→ **Problem description**
The exercise calls for the lines from the one containing "The height and width of the screenshot is (127, 254)." to the end of the data below to be output exactly, pictures excluded.

→ **Material for this exercise**
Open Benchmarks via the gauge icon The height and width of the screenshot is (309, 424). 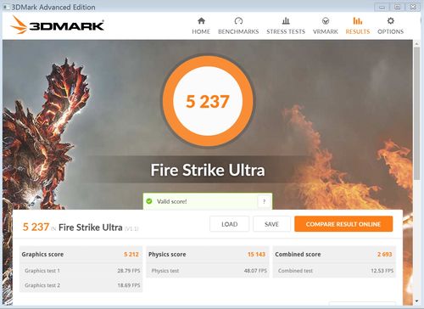coord(238,20)
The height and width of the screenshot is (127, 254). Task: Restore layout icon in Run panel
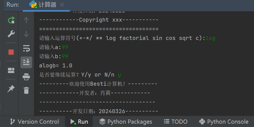[x=11, y=70]
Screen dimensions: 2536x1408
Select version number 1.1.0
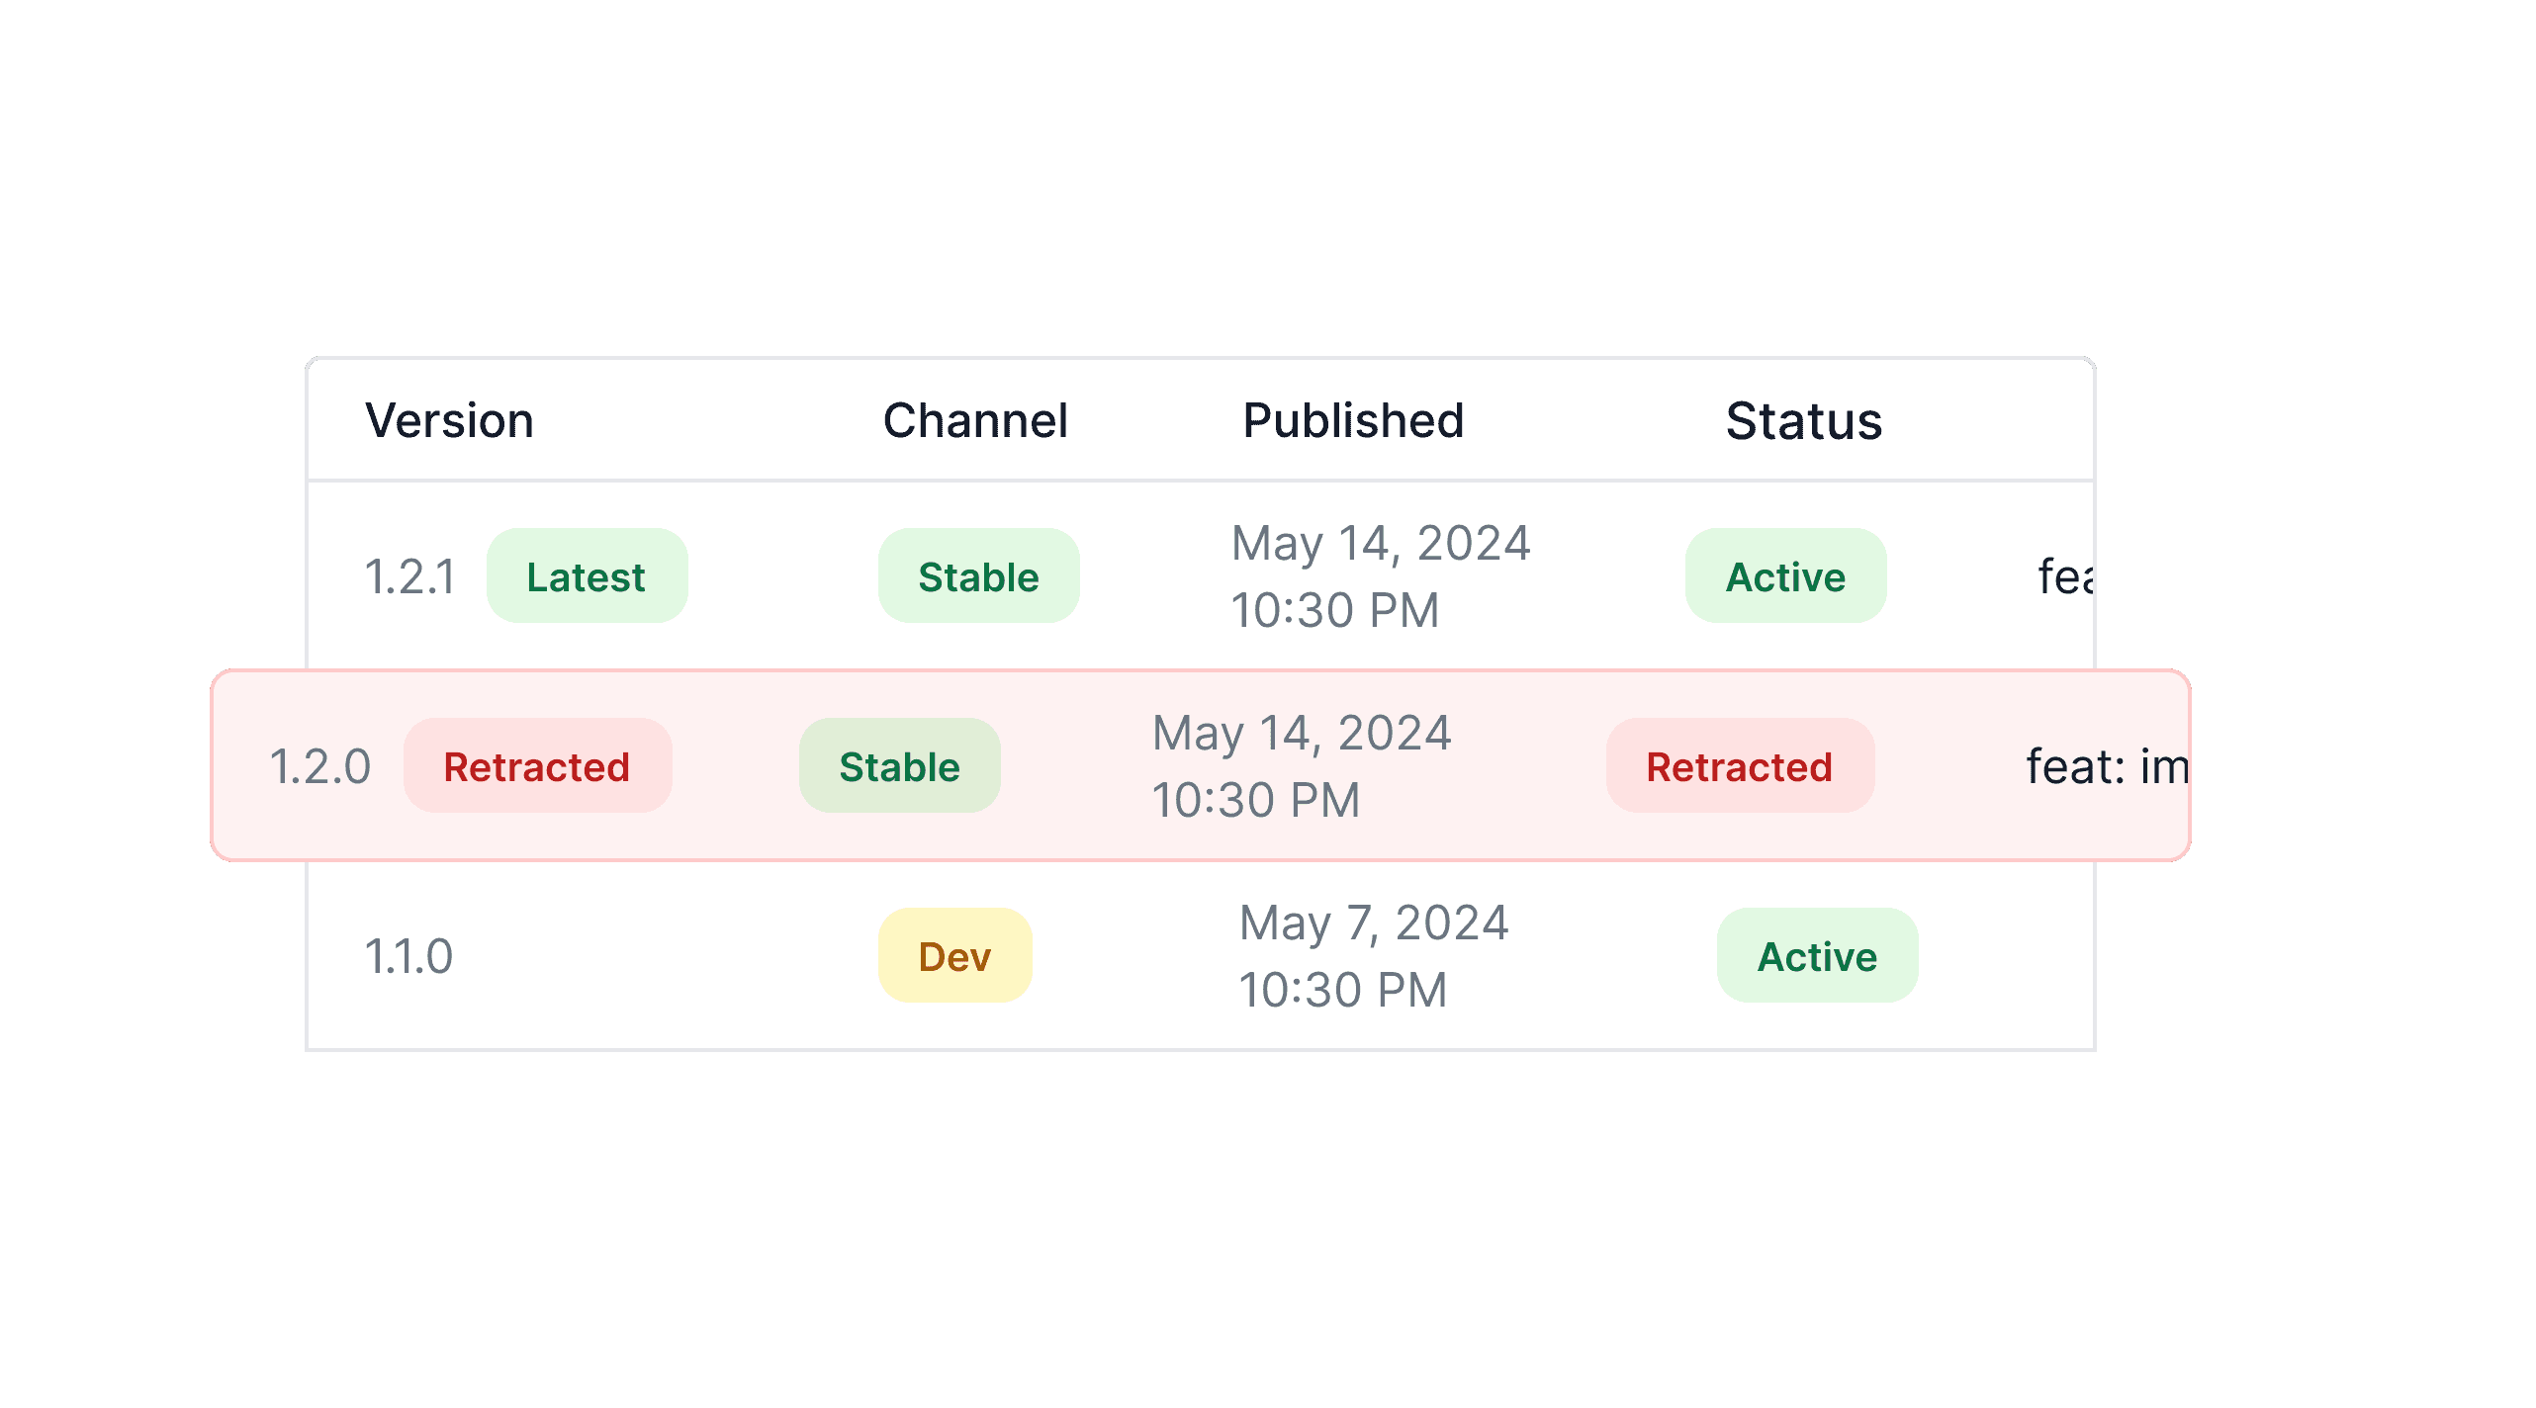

→ **Answer section**
The height and width of the screenshot is (127, 254). Task: Restore layout icon in Run panel
[x=11, y=70]
Screen dimensions: 2536x1408
Select version number 1.1.0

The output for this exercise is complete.